On the other hand, equal frequency binning can lead to a loss of information by aggregating data into broader categories.
This is particularly concerning if the data in the same bin has predictive information about the target.

Let's consider a binary classifier task using a decision tree model. A bin with a high proportion of both target categories
would potentially impact the model's performance in this scenario.

EqualFrequencyDiscretiser
-------------------------

Feature-engine's :class:`EqualFrequencyDiscretiser` applies equal frequency discretization to numerical variables. It uses
the `pandas.qcut()` function under the hood, to determine the interval limits.

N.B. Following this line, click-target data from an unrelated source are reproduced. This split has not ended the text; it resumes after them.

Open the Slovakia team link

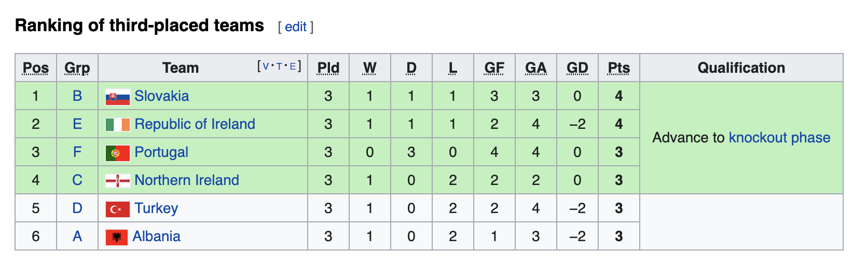click(161, 96)

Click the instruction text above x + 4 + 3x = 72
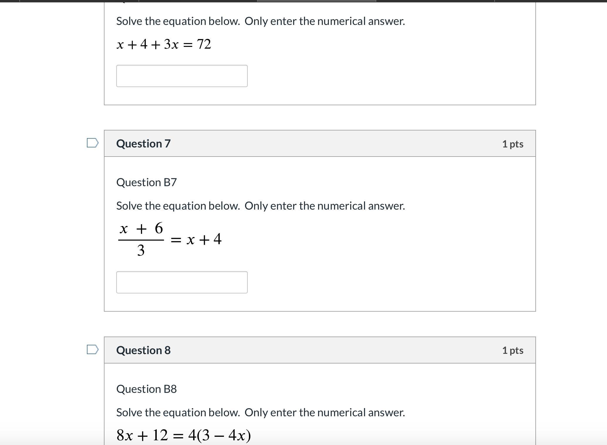(260, 21)
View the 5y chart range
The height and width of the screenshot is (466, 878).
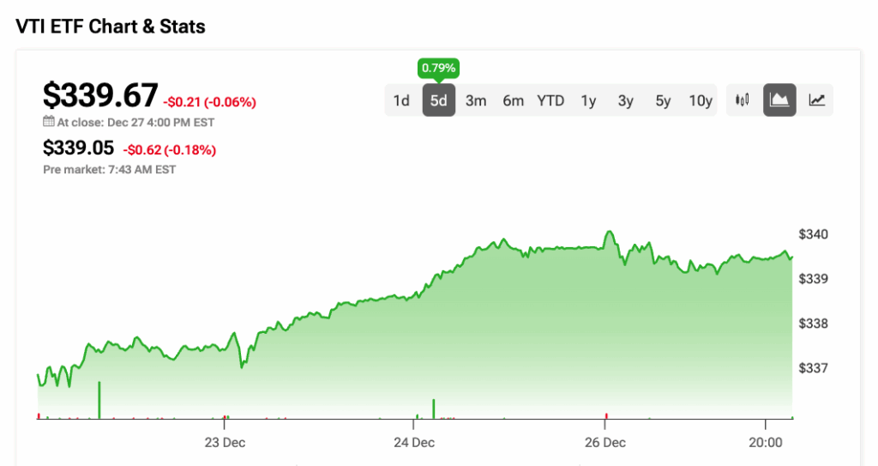click(x=663, y=100)
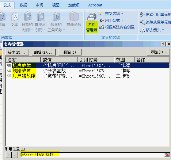Click the 删除 delete button
The width and height of the screenshot is (171, 160).
click(x=70, y=52)
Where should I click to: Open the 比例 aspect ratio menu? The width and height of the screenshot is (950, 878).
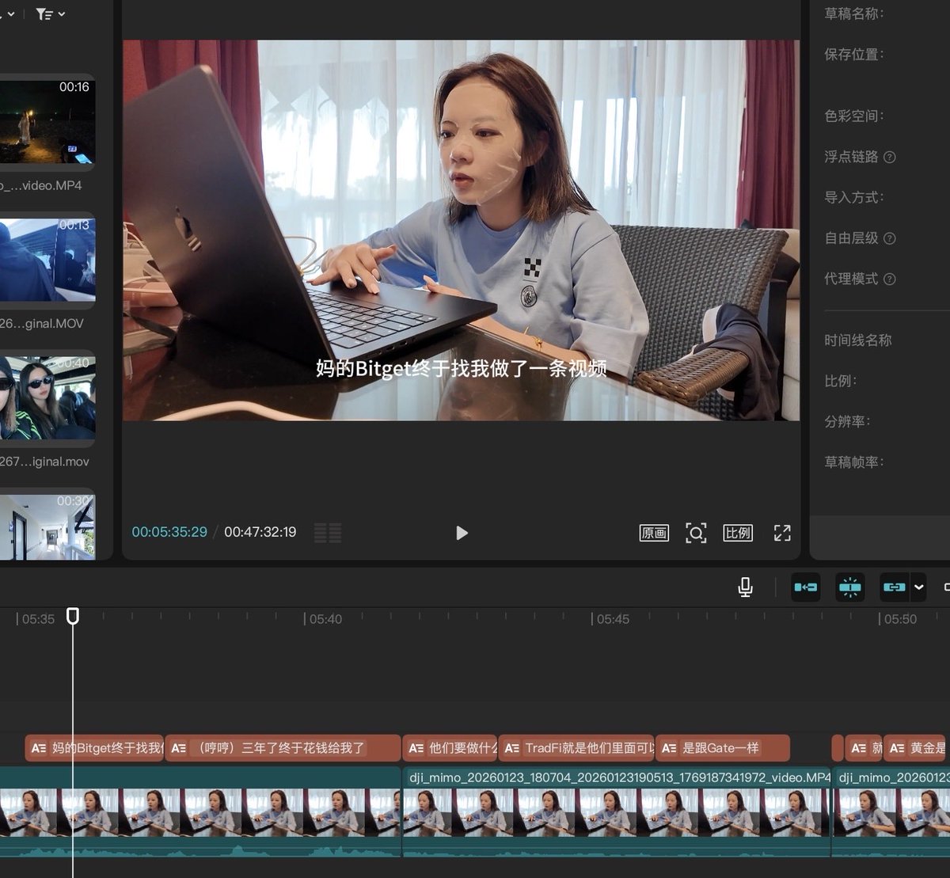tap(738, 533)
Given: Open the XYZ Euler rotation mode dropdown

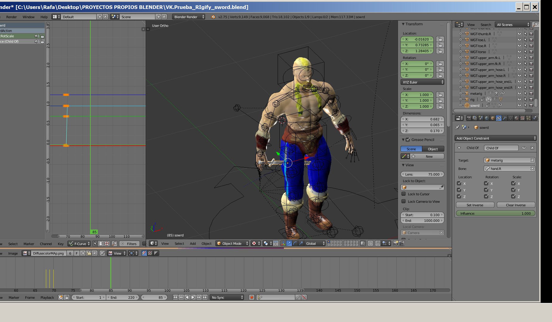Looking at the screenshot, I should (x=422, y=82).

You can specify the variables to be discretized by passing their names in a list when you set up the transformer. Alternatively,
:class:`EqualFrequencyDiscretiser` will automatically infer the data types to compute the interval limits for all numeric variables.

**Optimal number of intervals:** With :class:`EqualFrequencyDiscretiser`, the user defines the number of bins. Smaller intervals
may be required if the variable is highly skewed or not continuous.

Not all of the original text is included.